● **WHAT TO WORK ON**:
Begin at the line below that holds "The width and" and end at the line that holds "Image resolution: width=1402", transcribing each line exactly and skipping any picture.

● **RECORDS FOR THE EXERCISE**:
┌──
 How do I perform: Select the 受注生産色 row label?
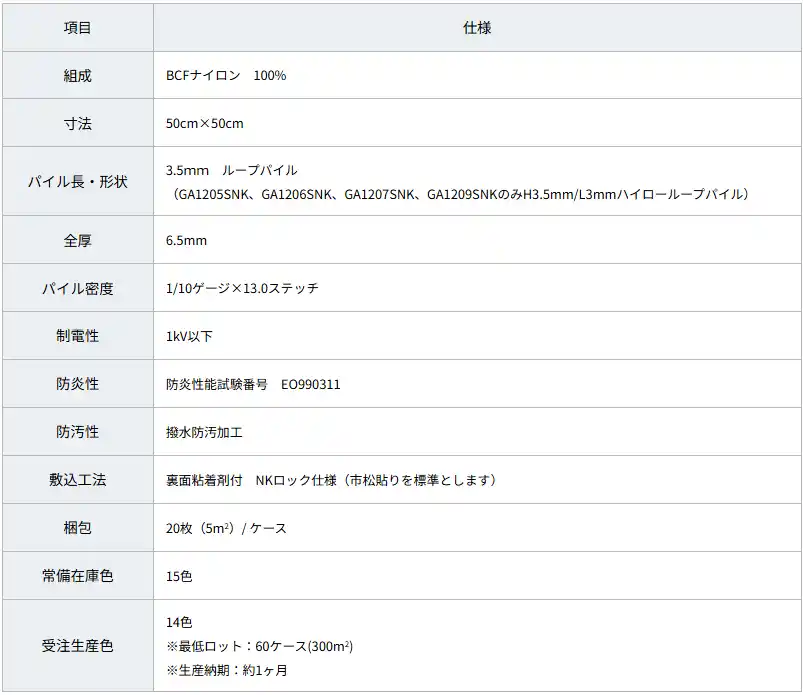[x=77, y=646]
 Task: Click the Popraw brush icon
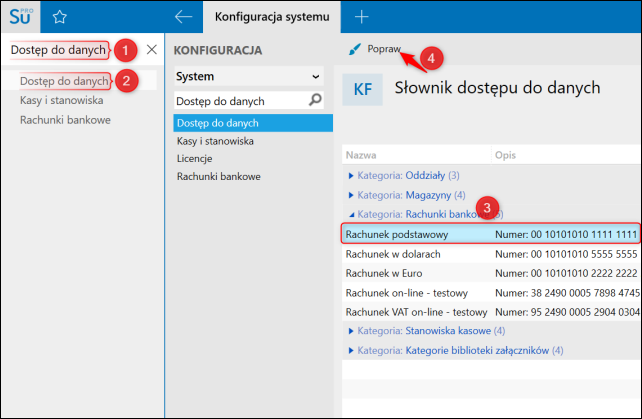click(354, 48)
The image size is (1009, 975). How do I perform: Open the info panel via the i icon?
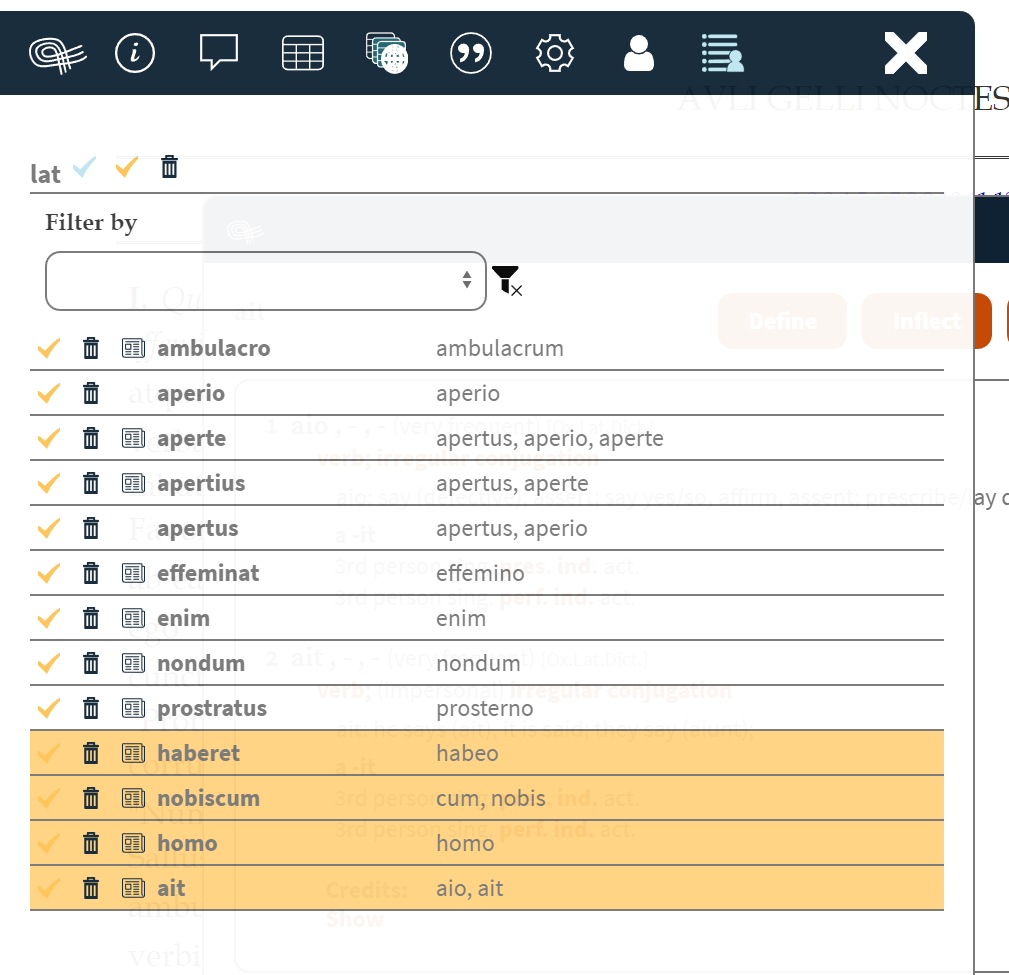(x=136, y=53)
└──
┌──
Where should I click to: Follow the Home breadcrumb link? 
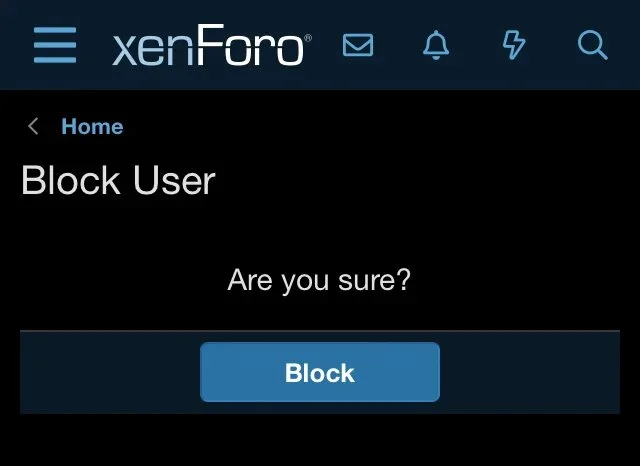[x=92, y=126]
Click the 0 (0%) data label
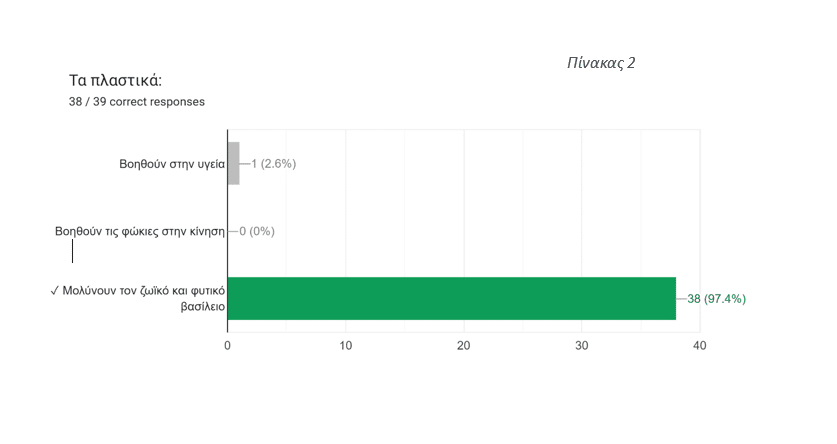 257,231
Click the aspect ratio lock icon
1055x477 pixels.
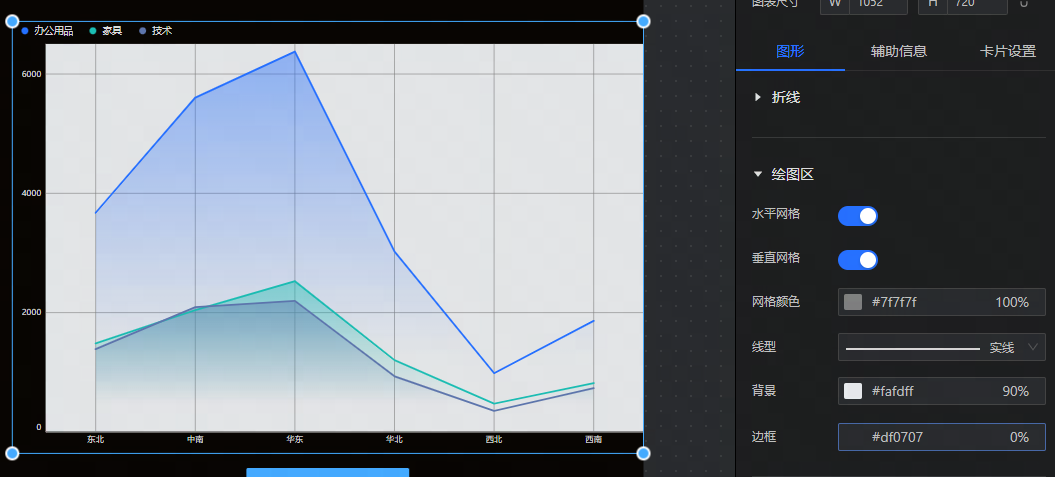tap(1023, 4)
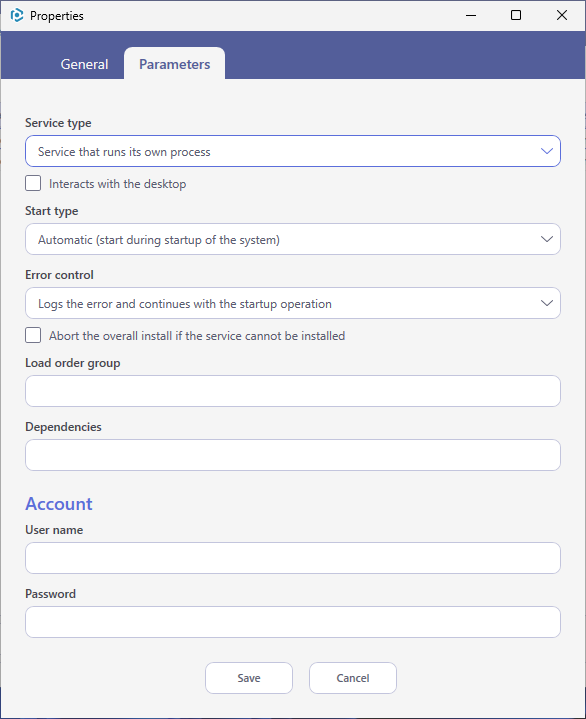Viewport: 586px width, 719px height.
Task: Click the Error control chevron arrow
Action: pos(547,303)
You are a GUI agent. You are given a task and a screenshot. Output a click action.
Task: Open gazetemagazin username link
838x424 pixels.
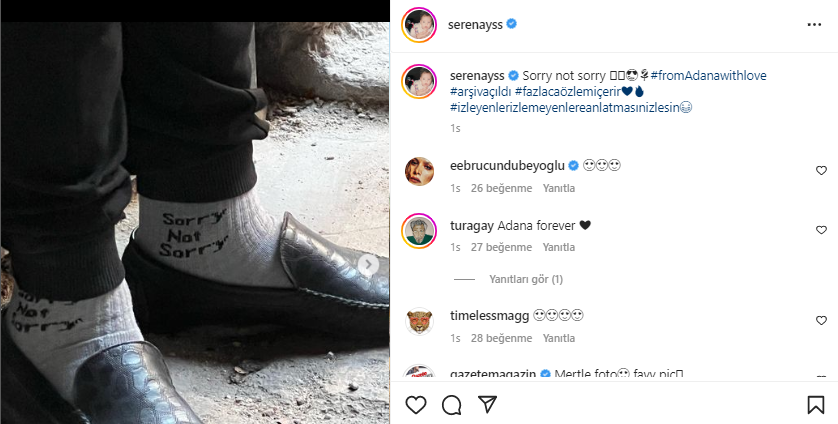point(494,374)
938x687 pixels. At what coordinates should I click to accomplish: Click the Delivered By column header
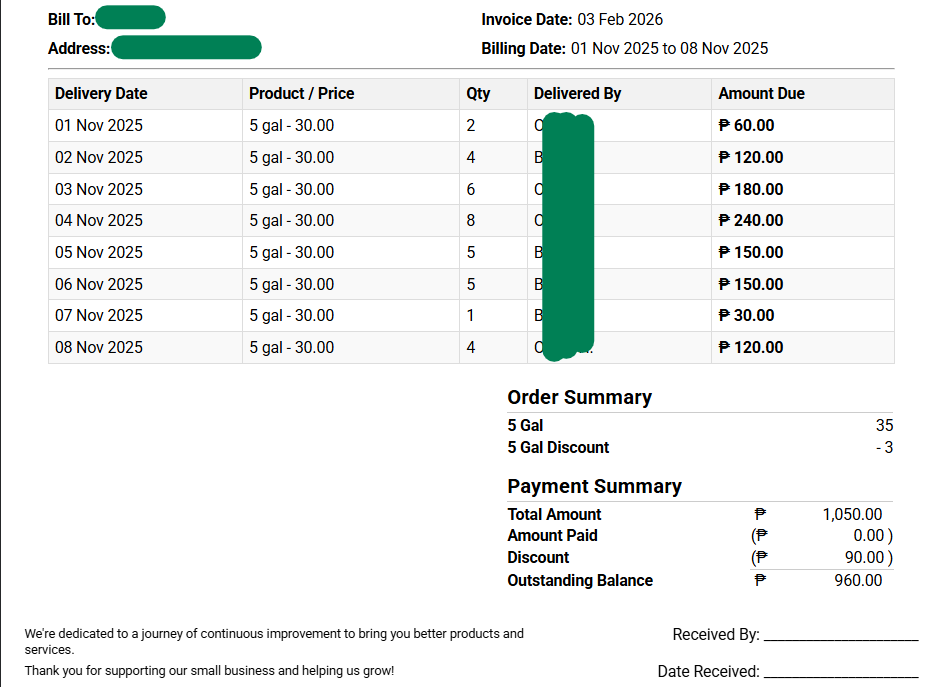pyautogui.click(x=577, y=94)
└──
┌──
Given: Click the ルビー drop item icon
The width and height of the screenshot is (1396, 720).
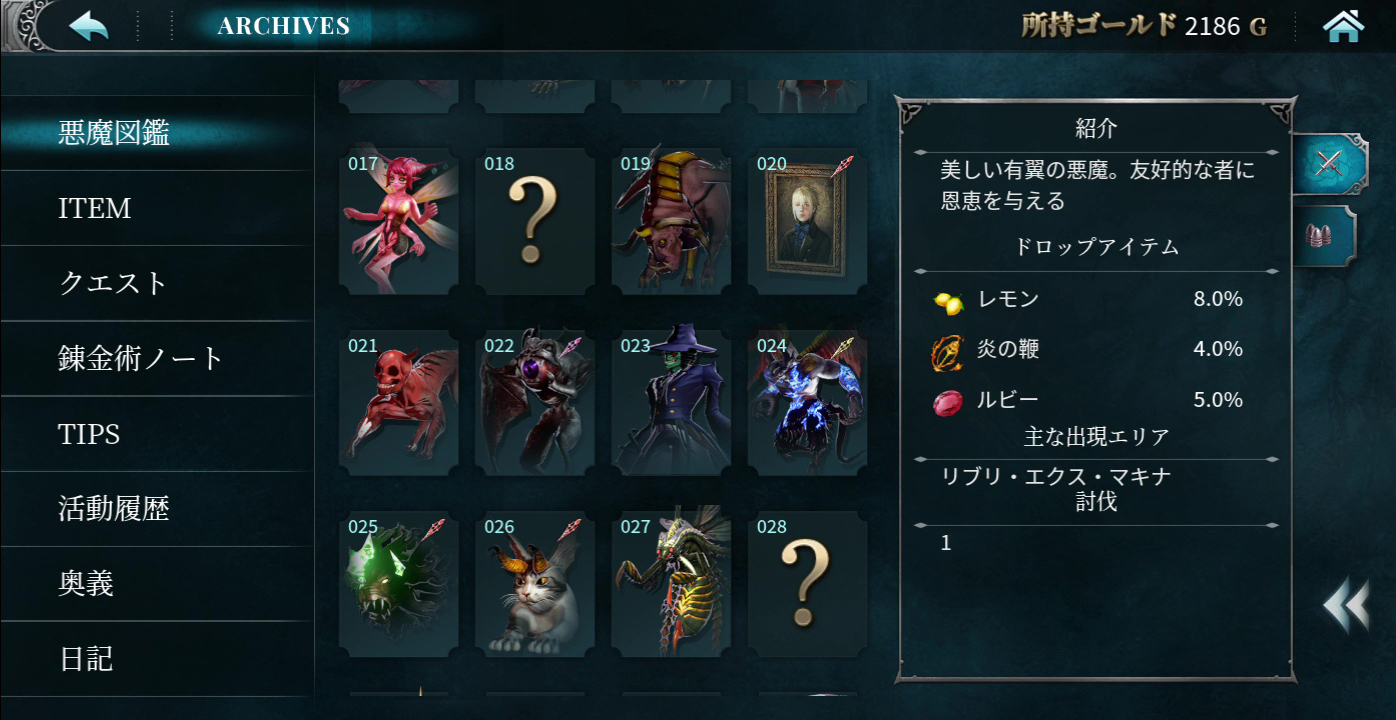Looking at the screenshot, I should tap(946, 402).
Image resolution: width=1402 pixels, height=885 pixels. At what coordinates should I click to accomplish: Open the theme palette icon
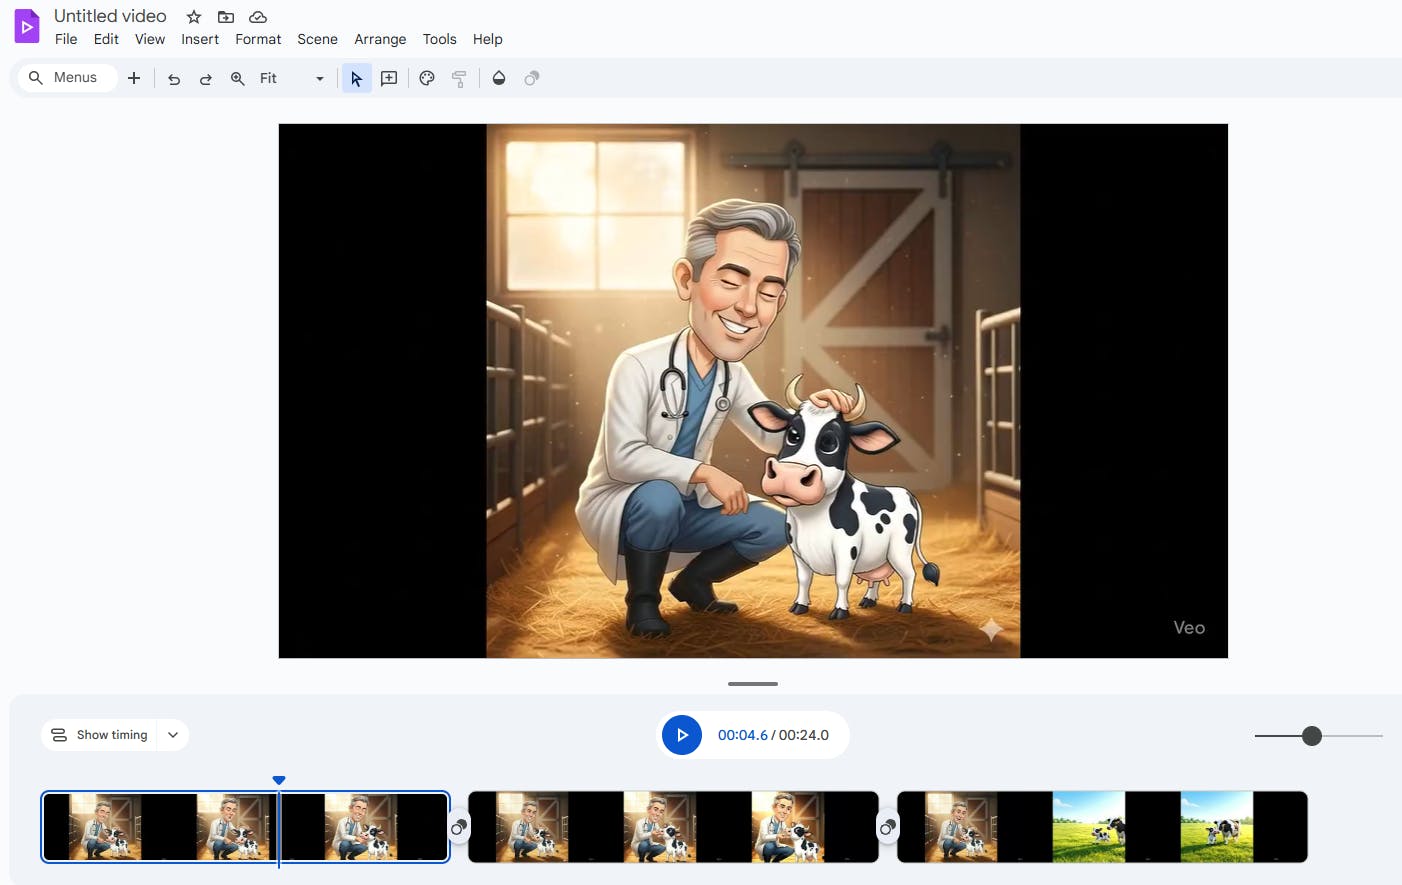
└──
● **SOLUTION**:
The width and height of the screenshot is (1396, 720).
Looking at the screenshot, I should tap(946, 402).
Image resolution: width=1402 pixels, height=885 pixels. At what coordinates should I click to accomplish: Open the theme palette icon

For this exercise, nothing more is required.